Problem requirements:
Swap "Collapse" for "Expand" and write out the data again, beginning with the line that contains "Viewport: 1568px width, 690px" and continuing through the end of the data, with everything else unchanged.

── Material supplied

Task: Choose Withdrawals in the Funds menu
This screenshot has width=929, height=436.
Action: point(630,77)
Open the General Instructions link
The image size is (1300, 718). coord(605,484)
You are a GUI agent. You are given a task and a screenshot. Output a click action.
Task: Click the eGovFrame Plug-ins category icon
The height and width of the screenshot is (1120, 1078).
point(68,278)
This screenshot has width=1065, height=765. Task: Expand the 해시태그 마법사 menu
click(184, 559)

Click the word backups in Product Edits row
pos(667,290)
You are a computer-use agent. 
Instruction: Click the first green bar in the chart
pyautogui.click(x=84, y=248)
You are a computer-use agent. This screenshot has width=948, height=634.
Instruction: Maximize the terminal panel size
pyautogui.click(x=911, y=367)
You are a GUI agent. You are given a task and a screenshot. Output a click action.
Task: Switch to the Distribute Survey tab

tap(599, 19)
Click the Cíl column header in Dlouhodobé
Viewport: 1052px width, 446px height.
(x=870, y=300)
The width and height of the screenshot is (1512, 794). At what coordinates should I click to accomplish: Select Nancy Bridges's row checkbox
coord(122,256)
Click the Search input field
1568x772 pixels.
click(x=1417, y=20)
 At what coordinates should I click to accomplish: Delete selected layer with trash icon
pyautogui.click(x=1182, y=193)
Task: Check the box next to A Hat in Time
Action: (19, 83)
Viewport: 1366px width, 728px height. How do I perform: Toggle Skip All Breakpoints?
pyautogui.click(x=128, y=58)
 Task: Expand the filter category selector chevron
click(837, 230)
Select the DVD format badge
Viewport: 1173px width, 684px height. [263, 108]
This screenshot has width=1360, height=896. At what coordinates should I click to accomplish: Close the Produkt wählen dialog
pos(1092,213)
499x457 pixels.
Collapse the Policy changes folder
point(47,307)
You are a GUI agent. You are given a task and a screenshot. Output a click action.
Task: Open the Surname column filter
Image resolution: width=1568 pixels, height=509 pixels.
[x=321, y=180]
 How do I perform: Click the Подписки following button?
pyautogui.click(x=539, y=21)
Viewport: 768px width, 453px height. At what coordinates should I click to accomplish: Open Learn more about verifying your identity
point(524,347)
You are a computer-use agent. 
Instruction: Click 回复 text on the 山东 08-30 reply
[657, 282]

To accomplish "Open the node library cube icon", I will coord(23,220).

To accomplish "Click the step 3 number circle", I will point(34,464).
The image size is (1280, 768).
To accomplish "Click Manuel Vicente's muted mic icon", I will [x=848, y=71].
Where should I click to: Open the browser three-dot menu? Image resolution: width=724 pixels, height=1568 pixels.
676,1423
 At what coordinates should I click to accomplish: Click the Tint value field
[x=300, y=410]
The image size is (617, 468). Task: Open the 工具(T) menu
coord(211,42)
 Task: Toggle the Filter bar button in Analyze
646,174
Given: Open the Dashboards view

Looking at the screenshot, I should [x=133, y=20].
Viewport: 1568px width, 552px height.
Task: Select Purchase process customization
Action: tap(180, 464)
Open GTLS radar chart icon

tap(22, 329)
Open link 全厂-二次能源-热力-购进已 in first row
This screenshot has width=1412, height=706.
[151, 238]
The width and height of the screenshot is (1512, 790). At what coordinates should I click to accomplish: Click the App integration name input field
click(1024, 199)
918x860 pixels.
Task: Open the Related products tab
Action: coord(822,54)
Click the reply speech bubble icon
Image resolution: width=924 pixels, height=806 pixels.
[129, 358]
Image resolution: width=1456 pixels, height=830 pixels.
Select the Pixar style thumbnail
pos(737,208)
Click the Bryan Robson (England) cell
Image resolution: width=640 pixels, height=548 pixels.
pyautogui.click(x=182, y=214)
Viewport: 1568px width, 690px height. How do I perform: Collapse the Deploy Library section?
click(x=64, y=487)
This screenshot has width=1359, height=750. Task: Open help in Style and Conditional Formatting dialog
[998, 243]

────

Result:
Viewport: 1568px width, 690px height. How do I perform: Expand the Deploy Library section?
click(x=64, y=487)
This screenshot has width=1359, height=750. Task: Open help in Style and Conditional Formatting dialog
[998, 243]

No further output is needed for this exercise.